Here’s how I cook it: combine your fonio and water in a 1:2 ratio in small pot. So, if you’re cooking 1/2 cup of fonio, you’ll add 1 cup of water to the pot. I like to add a tablespoon or so of olive oil or vegan butter to the pot as well. Set the pot over medium heat. Once it comes to a simmer, continue to stir it for about 30-60 seconds until the fonio has thickened and it looks like most of the water has been absorbed. Then, remove it from the heat, cover it, and let it sit 5 minutes. After 5 minutes, fluff it with a fork and it’s good to go!
Substitution Notes
- Fonio is less common to see in the store, so if you don’t have access to it, you can use 1 1/2 to 2 cups of cooked millet or quinoa in its place.
- Feel free to use any combination of root veggies you like in place of the carrots and radishes.
- Any cooked white bean will work in place of the butter beans: navy, cannellini, etc.
- Don’t skip out on the fresh herbs! I went with what I had in my garden but any of the following will work really well in the recipe: parsley, dill, cilantro, sweet basil, onion chives, and tarragon.
If you love fonio, I recommend trying my fonio bowl with garlicky kale and roasted carrots. I pair it with a cilantro mint yogurt sauce that is lip-smacking delicious!
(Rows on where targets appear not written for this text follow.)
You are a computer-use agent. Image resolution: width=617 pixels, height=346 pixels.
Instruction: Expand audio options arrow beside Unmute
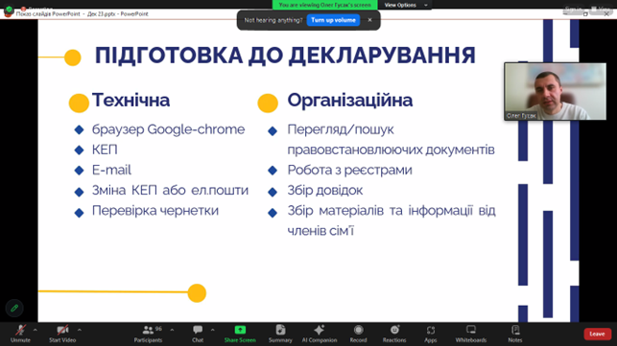click(35, 330)
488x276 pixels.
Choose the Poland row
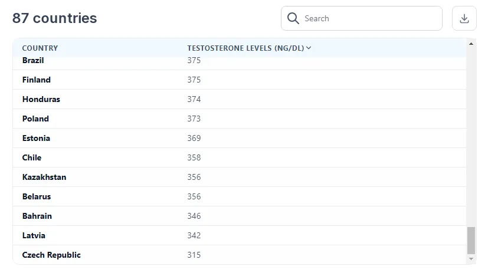(35, 119)

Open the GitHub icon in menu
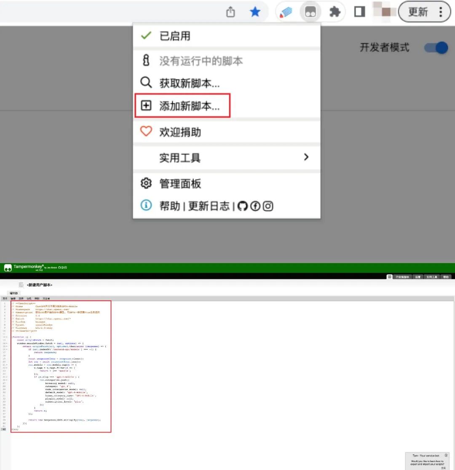242,206
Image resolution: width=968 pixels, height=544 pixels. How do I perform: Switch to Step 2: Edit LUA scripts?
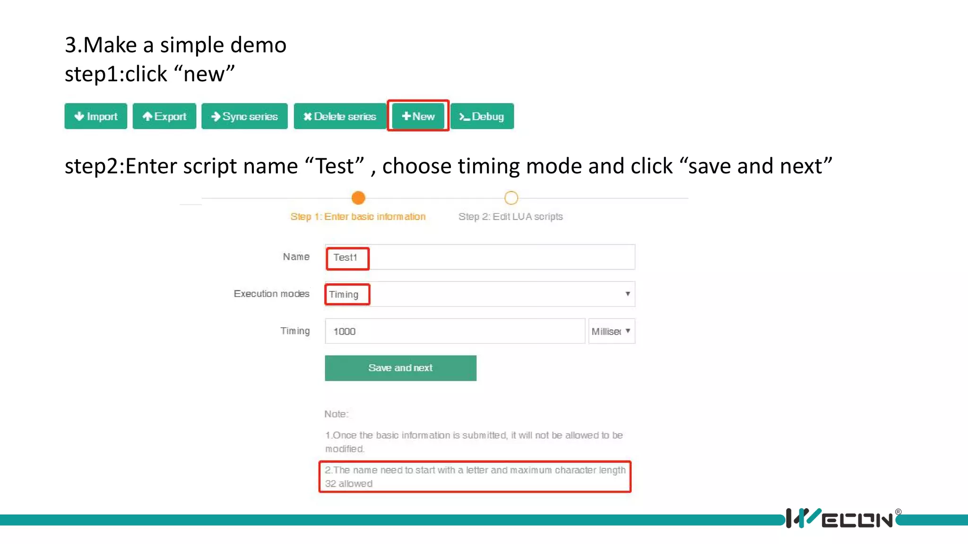510,216
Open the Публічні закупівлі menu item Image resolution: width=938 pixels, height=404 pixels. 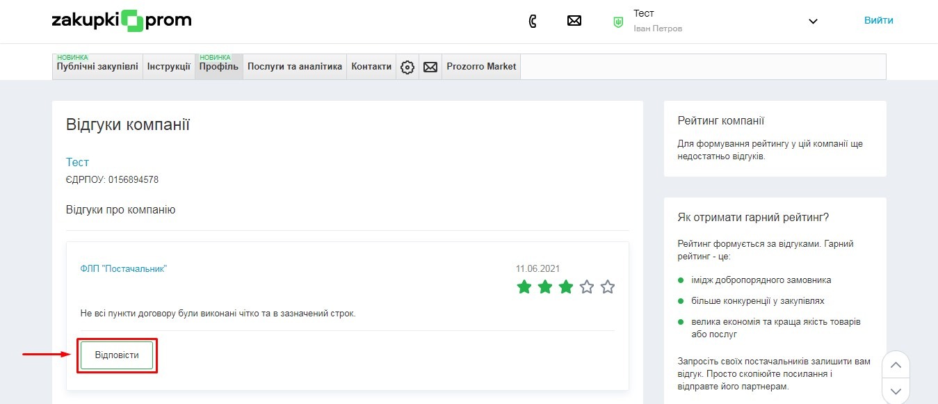[97, 67]
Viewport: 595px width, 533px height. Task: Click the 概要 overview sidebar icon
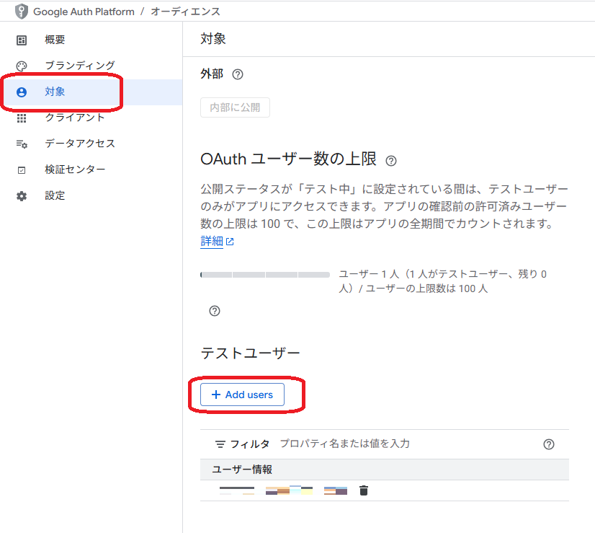click(x=22, y=40)
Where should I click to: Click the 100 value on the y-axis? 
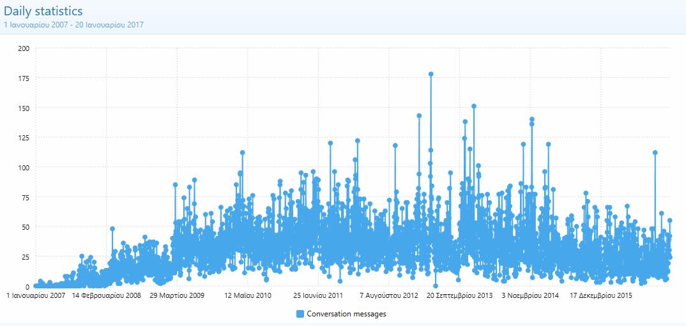24,167
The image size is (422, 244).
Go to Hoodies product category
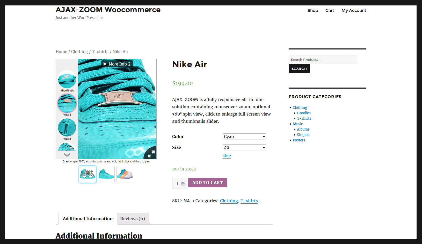click(304, 113)
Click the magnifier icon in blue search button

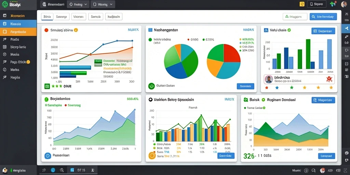pyautogui.click(x=313, y=16)
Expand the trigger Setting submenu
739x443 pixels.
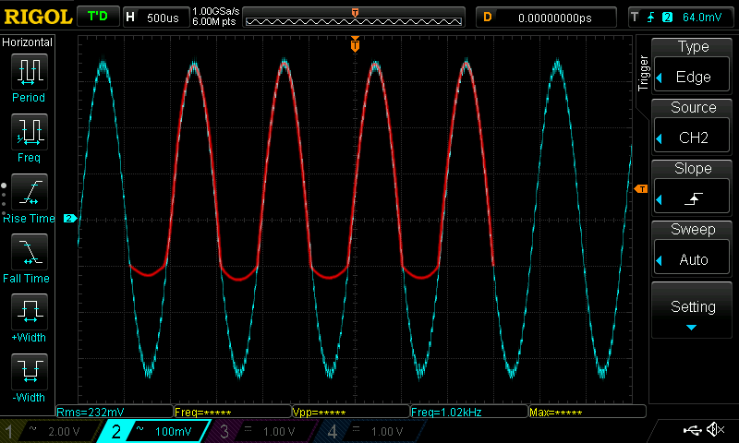point(693,311)
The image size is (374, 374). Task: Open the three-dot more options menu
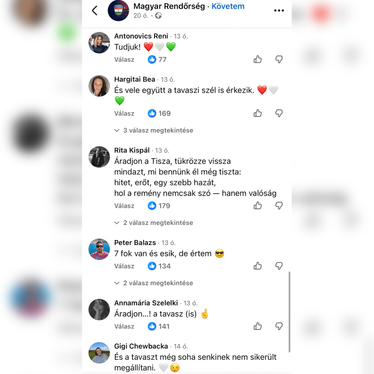(279, 11)
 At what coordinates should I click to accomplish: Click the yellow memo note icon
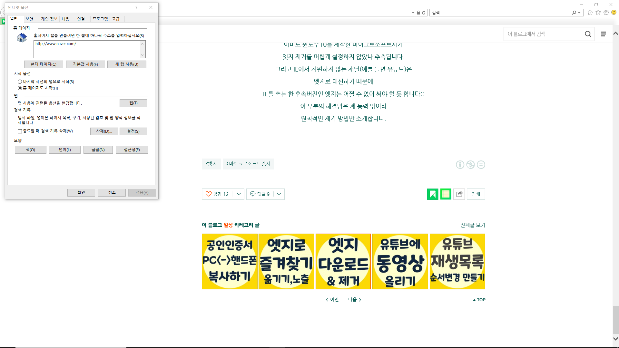[446, 194]
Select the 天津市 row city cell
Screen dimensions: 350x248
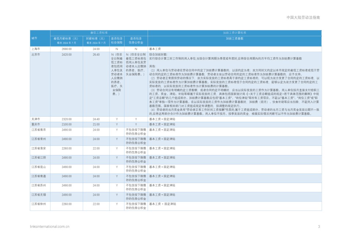(x=40, y=119)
Want to see how easily this recipe comes together? You can watch it here!
PrintFonio Salad with Roasted Carrots and Radishes
- Total Time: 40 minutes
- Yield: 3–4 servings 1x
- Diet: Vegan
Description
Cooked fonio is mixed with roasted carrots and radishes, butter beans, toasted cashews, and fresh herbs from the garden. This vegan and gluten free salad is delicious, filling, and simple to bring together!
Ingredients
- 3 carrots
- 1 large bunch of radishes
- 2 tablespoons olive oil, divided
- sea salt, to taste
- 1/2 cup uncooked fonio
- 1 cup water
- 1 can (15 ounces) cooked butter beans
- 1/2 cup chopped toasted cashews
- 1 lemon
- 1/4 cup chopped fresh herbs such as basil, dill, chives, and parsley
Instructions
- Pre-heat your oven to 400 degrees.
- While the oven pre-heats, peel and chop your carrots into bite-sized pieces. Chop your radishes into similar sized pieces by either halving or quartering them. Add your chopped veggies to a baking sheet and drizzle them with a tablespoon of the olive oil and season with a pinch of sea salt. Mix with your hands to coat the veggies in the oil, then spread them out in an even layer. Roast the carrots and radishes in your pre-heated oven for 25-30 minutes or until they’re tender and just beginning to caramelize around the edges.
- While the veggies roast, add the uncooked fonio, water, and remaining tablespoon of olive oil to a small pot. Set the pot over medium heat. Bring it to a simmer, then stir for 30-60 seconds or until most of the water looks like it’s been absorbed by the fonio. Remove the pot from the heat and cover it to allow the fonio to steam. Let the fonio sit, covered, for at least 5 minutes.
- Add the cooked fonio to a large bowl along with the roasted veggies. Drain and rinse the butter beans, then add them to the bowl along with the toasted cashews and chopped fresh herbs (I used lemon basil and garlic chives). Squeeze over the juice of half of a lemon and toss to combine. Season with salt then enjoy!
Notes
- If you don’t have fonio, you can use 1 1/2 – 2 cups of cooked quinoa or millet in its place.
- Use any combination of fresh herbs you like! I used lemon basil and garlic chives from my garden.
- This salad can be enjoyed warm, at room temp, or chilled.